Jeff, played by Penn Badgley, is reluctant to play at the concert at all because he barely knew his father at all; Tim also met with an early demise, overdosing on heroin and alcohol in 1975. Needless to say, Tim's absenteeism and untimely death has had a profound impact on the Jeff we see in this film, especially on the cusp of following in his father's footsteps. Like many a burgeoning rock star before him, Jeff distracts himself from all the emotional turmoil this concert has stirred up by spending time with a young woman, Allie (Imogen Poots), who has helped to put the concert together. In between rehearsals, Jeff and Allie flirt (at a record store, on a train to Poughkeepsie, on a street in Brooklyn), and she gently nudges him toward coming to terms with his father's legacy. Interspersed are vignettes of Tim (Ben Rosenfield) hustling from gig to gig in the 1960s, as if to try and explain why he was barely in Jeff's life.

Director Daniel Algrant has openly admitted that the tribute concert, which serves as the film's climax, is the only "true" part of the story, all the rest amounting to "conjecture." I'm all for artistic license, but if you're going to employ it, you might as well use it in an interesting way. This Jeff Buckley has daddy issues and a gorgeous muse in Poots. How, exactly, does that make him different from thousands of characters we've seen before on film or thousands of real-life artists, regular or otherwise, out there right now?

It doesn't, of course, and that's a shame because Buckley is such an enigmatic figure. His musical influences, as revealed in the the record store scene (by far the film's best) when he belts out songs from various artists, are broad and diverse.

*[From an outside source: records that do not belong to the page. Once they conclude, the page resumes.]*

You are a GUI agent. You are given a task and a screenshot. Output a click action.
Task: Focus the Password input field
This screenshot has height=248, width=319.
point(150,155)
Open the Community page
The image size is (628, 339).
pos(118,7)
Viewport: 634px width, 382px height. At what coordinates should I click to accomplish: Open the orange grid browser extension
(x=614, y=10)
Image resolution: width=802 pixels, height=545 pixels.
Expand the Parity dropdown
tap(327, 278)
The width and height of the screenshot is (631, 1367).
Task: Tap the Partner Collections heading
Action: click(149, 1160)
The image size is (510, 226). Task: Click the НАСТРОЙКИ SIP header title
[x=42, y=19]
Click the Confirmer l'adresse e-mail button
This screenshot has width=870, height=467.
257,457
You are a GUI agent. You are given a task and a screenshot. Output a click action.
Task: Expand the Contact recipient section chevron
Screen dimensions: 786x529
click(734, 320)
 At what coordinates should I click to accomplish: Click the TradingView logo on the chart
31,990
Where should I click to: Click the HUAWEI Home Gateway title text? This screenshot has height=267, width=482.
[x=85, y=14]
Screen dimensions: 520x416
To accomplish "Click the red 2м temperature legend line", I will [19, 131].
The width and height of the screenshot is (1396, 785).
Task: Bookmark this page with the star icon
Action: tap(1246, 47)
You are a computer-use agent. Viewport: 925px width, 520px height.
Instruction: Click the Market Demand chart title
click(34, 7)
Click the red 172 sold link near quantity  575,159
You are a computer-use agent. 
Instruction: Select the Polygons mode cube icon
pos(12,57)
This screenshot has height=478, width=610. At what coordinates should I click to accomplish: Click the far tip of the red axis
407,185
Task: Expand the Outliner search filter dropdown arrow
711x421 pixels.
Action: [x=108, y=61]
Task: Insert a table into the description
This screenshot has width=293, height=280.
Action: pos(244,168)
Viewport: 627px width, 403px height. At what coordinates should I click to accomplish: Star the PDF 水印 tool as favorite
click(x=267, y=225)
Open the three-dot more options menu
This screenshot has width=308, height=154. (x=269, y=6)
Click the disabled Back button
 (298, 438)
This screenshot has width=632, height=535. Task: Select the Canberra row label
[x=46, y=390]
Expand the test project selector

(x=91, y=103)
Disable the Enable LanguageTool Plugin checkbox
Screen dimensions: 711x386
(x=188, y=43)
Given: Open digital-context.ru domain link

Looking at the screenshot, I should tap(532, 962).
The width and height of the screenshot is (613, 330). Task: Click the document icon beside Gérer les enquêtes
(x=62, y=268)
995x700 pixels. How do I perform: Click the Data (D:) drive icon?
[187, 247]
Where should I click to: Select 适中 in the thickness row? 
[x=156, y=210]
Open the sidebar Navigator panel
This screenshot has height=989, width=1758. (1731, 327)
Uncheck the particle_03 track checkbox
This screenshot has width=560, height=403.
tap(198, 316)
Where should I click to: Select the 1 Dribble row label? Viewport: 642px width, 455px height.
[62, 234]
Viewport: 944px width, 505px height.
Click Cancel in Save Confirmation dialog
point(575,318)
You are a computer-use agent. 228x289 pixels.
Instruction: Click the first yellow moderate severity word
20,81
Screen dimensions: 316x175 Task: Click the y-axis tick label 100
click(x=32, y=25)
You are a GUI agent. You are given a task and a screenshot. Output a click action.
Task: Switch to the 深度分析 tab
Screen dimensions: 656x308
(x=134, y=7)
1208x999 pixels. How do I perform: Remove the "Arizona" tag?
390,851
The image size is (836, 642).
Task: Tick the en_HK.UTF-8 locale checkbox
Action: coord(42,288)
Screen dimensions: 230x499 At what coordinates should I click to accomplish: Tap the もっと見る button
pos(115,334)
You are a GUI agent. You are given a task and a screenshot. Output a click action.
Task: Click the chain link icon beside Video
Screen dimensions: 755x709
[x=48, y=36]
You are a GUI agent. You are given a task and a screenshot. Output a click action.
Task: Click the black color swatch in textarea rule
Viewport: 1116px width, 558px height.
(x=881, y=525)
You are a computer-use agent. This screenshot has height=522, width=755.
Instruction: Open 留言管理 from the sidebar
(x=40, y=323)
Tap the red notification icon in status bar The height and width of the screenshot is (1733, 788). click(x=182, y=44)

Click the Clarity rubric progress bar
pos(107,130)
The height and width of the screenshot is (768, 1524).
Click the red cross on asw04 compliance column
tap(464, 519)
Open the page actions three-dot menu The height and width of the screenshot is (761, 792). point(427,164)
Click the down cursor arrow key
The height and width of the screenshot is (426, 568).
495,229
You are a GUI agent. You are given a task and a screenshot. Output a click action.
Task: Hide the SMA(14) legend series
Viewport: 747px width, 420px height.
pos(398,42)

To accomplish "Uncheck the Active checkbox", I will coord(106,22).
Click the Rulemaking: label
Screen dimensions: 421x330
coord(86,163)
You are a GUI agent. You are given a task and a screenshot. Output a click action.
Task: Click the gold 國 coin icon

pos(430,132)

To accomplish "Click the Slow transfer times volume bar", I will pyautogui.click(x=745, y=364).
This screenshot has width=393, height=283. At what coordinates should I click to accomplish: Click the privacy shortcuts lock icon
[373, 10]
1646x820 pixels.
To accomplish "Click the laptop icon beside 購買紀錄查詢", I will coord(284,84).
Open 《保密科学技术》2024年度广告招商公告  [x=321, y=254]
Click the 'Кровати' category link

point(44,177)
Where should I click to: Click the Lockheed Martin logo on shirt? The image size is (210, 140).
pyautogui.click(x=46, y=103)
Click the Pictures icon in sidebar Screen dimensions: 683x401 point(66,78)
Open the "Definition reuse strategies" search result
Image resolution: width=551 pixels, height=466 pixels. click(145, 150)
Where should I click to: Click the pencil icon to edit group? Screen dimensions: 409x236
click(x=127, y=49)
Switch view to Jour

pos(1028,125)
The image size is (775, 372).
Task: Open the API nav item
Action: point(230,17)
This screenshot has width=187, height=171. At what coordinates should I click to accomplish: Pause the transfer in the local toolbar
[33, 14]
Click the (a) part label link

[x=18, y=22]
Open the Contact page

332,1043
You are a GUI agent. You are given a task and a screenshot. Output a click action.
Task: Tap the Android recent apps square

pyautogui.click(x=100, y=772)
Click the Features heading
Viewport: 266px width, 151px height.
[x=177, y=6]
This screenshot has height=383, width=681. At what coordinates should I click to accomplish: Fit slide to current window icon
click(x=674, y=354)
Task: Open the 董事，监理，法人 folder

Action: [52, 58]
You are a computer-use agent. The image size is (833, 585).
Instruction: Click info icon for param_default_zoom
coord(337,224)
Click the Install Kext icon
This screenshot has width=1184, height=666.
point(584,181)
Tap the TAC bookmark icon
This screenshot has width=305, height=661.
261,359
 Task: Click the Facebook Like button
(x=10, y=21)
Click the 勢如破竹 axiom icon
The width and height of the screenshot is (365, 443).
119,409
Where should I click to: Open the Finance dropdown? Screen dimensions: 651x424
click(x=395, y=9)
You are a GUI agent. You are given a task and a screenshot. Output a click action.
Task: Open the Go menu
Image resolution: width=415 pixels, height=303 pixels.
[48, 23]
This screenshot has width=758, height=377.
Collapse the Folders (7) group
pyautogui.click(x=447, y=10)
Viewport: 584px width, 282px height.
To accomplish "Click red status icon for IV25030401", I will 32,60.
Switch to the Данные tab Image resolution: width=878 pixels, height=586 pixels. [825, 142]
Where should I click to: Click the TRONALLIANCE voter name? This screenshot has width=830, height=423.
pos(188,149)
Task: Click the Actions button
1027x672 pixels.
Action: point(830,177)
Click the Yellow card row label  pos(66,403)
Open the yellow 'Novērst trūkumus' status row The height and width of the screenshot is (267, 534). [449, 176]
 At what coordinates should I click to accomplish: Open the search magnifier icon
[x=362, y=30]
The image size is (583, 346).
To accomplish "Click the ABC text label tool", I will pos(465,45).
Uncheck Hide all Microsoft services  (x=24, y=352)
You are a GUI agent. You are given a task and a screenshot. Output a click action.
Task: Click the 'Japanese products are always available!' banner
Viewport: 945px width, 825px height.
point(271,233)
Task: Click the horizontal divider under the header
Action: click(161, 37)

His death was purely accidental, not the result of some destructive streak. His very place in pop culture -- somewhere beyond indie sensation but just short of superstardom -- is even rare. Unfortunately, by the end of Greetings From Tim Buckley, we don't know much more about him than at the very beginning, other than that Badgley is a stunningly convincing vocal match for the man he is playing. There are some memorable nuggets here, but not enough to make it feel like a missed opportunity.